= Beginning of Section =

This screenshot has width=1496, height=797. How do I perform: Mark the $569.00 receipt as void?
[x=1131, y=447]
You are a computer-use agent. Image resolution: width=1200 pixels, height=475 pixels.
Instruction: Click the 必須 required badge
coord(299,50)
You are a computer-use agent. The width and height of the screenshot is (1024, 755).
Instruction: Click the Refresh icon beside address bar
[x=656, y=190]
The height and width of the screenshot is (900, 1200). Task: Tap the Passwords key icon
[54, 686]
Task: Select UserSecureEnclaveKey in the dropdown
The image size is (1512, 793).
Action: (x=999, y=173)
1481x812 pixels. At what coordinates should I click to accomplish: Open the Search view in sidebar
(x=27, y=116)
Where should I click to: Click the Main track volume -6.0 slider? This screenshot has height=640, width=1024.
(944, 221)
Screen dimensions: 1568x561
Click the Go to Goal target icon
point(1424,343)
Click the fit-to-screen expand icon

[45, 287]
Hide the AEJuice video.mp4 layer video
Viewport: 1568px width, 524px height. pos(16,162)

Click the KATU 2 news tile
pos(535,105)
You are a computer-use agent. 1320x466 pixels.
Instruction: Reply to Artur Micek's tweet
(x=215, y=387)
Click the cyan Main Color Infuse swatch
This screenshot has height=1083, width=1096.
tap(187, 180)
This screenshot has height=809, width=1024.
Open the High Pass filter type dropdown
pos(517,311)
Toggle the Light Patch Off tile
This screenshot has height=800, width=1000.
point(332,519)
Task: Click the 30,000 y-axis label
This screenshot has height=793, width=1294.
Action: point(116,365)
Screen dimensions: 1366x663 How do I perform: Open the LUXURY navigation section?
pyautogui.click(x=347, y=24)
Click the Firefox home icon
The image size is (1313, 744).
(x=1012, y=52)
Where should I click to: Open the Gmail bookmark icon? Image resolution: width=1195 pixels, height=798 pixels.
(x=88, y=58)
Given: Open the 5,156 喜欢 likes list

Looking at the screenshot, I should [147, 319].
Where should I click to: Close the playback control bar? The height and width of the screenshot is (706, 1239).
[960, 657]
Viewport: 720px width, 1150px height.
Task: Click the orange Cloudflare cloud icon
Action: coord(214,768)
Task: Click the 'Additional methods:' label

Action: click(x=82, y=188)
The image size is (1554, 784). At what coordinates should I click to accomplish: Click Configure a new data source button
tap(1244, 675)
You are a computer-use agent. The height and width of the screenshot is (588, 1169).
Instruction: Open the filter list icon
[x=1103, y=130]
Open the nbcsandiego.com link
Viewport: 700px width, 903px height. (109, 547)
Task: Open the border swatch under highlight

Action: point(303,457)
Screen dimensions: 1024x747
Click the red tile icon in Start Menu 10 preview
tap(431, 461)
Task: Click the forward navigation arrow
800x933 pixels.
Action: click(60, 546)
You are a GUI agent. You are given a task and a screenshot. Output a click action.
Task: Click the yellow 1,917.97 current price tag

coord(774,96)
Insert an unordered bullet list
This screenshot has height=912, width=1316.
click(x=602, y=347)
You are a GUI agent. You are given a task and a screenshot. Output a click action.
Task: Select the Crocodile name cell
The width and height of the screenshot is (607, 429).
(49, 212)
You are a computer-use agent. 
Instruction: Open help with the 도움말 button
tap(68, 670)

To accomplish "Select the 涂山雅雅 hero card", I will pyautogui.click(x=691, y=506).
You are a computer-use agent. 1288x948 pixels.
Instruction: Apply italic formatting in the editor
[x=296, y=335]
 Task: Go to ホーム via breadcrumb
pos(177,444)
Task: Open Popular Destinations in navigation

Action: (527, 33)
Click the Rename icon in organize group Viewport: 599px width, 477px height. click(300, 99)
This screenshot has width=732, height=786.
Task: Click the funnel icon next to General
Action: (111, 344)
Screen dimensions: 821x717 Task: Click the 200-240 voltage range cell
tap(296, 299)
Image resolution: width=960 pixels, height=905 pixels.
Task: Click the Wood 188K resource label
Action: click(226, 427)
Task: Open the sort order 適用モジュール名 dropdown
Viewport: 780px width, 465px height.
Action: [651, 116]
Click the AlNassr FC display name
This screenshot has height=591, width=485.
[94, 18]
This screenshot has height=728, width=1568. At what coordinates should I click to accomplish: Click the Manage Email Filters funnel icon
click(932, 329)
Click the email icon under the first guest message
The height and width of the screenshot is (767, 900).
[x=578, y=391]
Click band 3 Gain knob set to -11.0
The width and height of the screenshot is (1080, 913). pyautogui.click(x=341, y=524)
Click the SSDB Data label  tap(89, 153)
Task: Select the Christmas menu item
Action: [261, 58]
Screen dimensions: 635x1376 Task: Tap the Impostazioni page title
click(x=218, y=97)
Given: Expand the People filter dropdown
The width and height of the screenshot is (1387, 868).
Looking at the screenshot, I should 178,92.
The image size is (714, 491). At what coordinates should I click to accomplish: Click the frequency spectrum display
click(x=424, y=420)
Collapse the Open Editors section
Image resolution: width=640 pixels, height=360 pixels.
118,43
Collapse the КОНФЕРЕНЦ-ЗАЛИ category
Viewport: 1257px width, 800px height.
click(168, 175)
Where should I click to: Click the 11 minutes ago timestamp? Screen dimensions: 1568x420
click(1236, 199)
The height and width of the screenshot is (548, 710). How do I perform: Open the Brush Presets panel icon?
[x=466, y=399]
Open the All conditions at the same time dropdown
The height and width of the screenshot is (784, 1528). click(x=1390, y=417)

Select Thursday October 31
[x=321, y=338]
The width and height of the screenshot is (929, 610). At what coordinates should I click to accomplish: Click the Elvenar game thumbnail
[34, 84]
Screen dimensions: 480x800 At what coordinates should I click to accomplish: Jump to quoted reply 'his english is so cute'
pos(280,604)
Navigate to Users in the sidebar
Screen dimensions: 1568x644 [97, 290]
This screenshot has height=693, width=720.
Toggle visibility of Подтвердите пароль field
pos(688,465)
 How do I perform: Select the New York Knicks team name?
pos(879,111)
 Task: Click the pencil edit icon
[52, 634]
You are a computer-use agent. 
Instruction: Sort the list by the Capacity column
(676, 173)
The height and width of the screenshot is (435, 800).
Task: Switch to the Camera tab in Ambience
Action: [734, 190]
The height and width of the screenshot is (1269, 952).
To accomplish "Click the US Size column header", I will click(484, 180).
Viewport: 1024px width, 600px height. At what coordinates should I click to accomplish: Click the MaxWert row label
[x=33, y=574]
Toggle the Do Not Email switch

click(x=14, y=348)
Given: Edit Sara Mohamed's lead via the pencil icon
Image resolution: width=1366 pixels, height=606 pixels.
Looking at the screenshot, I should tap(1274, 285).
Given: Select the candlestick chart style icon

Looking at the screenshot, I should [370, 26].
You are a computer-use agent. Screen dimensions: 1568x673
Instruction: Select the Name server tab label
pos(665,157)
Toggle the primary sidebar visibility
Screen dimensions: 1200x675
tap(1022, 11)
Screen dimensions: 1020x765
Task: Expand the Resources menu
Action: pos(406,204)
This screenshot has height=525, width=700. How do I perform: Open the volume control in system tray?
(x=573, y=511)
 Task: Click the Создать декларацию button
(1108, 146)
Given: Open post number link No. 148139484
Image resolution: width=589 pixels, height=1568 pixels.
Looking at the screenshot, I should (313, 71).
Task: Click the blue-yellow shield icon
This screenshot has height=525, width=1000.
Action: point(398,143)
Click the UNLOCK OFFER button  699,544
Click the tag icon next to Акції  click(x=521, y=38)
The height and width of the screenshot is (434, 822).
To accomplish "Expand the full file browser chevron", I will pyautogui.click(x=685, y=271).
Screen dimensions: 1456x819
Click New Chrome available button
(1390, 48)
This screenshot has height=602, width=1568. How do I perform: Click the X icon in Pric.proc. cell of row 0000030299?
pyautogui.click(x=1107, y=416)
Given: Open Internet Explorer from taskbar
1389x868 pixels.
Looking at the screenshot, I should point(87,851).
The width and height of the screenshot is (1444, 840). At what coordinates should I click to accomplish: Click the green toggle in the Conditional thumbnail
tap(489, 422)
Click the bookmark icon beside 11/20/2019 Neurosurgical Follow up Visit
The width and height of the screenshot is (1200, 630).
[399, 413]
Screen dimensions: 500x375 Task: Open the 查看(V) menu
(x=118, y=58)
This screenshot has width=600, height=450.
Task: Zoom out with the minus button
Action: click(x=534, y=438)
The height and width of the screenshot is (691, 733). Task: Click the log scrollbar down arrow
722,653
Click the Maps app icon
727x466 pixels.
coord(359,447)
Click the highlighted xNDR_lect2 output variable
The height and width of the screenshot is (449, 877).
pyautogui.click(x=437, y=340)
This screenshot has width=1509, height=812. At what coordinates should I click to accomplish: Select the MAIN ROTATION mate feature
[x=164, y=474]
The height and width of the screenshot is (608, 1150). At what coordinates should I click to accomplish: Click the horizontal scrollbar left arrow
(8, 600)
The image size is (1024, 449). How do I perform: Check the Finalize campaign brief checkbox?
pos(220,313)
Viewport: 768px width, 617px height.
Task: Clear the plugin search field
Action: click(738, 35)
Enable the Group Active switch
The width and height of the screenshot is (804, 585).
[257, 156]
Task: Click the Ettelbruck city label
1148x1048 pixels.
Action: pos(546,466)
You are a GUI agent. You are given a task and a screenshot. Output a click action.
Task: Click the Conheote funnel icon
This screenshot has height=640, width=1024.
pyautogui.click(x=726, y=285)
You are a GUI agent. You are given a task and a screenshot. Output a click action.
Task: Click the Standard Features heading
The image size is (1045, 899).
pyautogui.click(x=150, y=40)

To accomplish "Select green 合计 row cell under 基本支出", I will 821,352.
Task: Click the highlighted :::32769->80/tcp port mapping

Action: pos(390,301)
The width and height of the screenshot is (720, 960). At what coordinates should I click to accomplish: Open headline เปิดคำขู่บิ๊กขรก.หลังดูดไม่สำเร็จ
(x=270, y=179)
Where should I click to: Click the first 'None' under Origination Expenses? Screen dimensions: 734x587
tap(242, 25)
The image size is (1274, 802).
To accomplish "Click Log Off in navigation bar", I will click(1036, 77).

= End of Section =

(Work order)
Once you have found every line above holding the word "will", copy those lines.

(Output of the exercise)
To accomplish "Select the 涂山雅雅 hero card", I will pyautogui.click(x=691, y=506).
To accomplish "Click the US Size column header", I will click(484, 180).
To accomplish "Expand the full file browser chevron", I will pyautogui.click(x=685, y=271).
To accomplish "Select green 合计 row cell under 基本支出", I will 821,352.
To accomplish "Click Log Off in navigation bar", I will click(1036, 77).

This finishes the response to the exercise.